Other researchers have shown how people can be led to believe false or biased "facts" about their own past (see research on memory distortion and suppression of unwanted memories; e.g., Anderson; Loftus 25; Schachter and Dodson), and they can convince themselves of certain motivations for their behaviour, thus hiding their true intentions. Therefore, self-deception can be successful even in the most extreme cases: For example, doctors who participated in genocide in Nazi Germany managed to convince themselves of the rectitude of their actions.

Memory is flexible and docile. We may change the facts in our memories to hide our true intentions or justify our behaviours to persuade ourselves and others that we are good people. Sometimes you know you are lying when you are lying, but, sometimes, you are not even aware you are lying if you truly believe that you are doing something benevolent. Dan Ariely talks about an experiment to test if people will lie about the number on dice they toss in order to win the money. In an interview about Elizabeth Holmes, the founder of Theranos, a company claiming it had created a machine that could test for every possible disease with a single drop of blood. Dan Ariely mentions that the polygraph can only detect your lies when you know you are lying. If, however, you sincerely believe that what you are saying is a truth, the lie detector cannot point you out.

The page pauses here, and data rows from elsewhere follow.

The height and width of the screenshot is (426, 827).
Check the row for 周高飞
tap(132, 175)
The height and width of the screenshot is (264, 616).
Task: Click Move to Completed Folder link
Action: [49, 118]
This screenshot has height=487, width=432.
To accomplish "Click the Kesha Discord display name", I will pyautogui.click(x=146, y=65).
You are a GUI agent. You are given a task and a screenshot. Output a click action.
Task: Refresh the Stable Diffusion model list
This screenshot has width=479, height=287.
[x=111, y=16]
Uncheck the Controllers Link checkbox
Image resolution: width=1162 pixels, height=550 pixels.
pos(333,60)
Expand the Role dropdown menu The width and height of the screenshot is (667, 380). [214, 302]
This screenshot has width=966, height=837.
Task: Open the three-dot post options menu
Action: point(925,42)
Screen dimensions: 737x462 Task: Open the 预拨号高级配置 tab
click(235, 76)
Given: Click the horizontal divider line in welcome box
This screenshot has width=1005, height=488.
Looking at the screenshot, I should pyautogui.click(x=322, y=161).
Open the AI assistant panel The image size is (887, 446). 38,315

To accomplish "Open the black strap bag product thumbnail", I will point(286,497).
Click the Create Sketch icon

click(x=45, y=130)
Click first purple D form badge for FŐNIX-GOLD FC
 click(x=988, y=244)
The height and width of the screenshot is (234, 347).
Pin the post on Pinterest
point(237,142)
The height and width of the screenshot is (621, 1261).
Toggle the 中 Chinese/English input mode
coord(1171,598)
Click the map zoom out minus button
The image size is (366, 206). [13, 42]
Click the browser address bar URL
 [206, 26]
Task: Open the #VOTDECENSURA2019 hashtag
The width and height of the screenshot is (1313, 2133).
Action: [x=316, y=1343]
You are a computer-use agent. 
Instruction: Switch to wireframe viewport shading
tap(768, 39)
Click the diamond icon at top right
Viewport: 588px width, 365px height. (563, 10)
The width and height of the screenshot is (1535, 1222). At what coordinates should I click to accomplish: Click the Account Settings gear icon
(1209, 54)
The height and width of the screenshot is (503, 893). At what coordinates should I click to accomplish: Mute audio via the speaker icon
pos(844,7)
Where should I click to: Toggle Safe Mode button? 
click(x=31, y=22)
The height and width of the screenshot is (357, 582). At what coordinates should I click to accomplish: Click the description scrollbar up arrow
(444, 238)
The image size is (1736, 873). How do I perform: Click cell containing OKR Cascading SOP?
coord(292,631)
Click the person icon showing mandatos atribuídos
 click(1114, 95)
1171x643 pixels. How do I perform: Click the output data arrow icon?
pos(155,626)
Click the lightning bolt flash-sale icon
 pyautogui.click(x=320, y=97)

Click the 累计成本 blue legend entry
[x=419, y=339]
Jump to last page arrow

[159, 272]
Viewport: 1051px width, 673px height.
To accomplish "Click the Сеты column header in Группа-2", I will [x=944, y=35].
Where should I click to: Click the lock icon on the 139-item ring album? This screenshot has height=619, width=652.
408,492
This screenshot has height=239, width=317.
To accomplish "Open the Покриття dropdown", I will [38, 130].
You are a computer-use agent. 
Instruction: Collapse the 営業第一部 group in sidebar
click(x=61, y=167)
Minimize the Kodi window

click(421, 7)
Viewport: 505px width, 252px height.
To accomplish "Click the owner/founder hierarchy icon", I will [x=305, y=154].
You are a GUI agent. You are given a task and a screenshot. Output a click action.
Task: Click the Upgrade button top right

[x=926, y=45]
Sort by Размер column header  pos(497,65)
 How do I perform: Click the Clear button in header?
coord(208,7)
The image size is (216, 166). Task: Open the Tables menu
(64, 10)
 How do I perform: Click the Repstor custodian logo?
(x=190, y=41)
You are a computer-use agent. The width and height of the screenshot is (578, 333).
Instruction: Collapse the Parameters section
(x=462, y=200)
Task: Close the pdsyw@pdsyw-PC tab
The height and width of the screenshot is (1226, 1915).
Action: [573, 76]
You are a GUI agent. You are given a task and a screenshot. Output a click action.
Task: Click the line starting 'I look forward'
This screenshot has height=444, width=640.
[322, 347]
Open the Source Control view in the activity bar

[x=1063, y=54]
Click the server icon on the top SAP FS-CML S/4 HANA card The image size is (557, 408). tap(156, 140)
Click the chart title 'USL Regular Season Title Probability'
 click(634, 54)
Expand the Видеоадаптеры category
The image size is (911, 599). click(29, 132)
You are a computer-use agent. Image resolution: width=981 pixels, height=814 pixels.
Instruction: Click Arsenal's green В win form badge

In another version of the experiment, we do the same thing, but people pick a charity. And all the money that they're going to make today goes to that charity. Right? For a good cause. What do you think happened, people cheat more or less? People cheat more.

And the lie detector stops working. Why? Because what does the lie detector detect? The lie detector detects a tension. I want more money, but I think it's wrong. I want more money, but I think it's wrong, but if it's not wrong, why would you worry?

If it's for a good cause, you can still think of yourself as a good person, and that's how things start, and then it becomes a slippery slope.

In Black Sun IV, Matsui Iwane truly believes that Pan-Asianism is the only approach: for the Empire of Japan to become the leader of Asia, and for China to become a modern country through a painful, Japanese-led transformation. Therefore, for the sake of helping China transform, Matsui Iwane will sanction all the necessary means even though they are evil. It is not that Matsui Iwane does not know the atrocities done by Japanese soldiers are evil. It is that he believes that if evil deeds are done for good purposes, they should no longer be considered evil. Judging if an action is evil or not is determined by the nature of the action and what the action can achieve. The only difference between Iwane and the officers Nakajima Kesago and Tani Hisao is that Iwane pretends to believe Japanese soldiers' behaviours are indecent. Kyogo and Hisao, however, never try to hide their true intention of fulfilling the Emperor's idea through killing. They are examples of why people who do dishonest/evil things can still think they are honest/good people.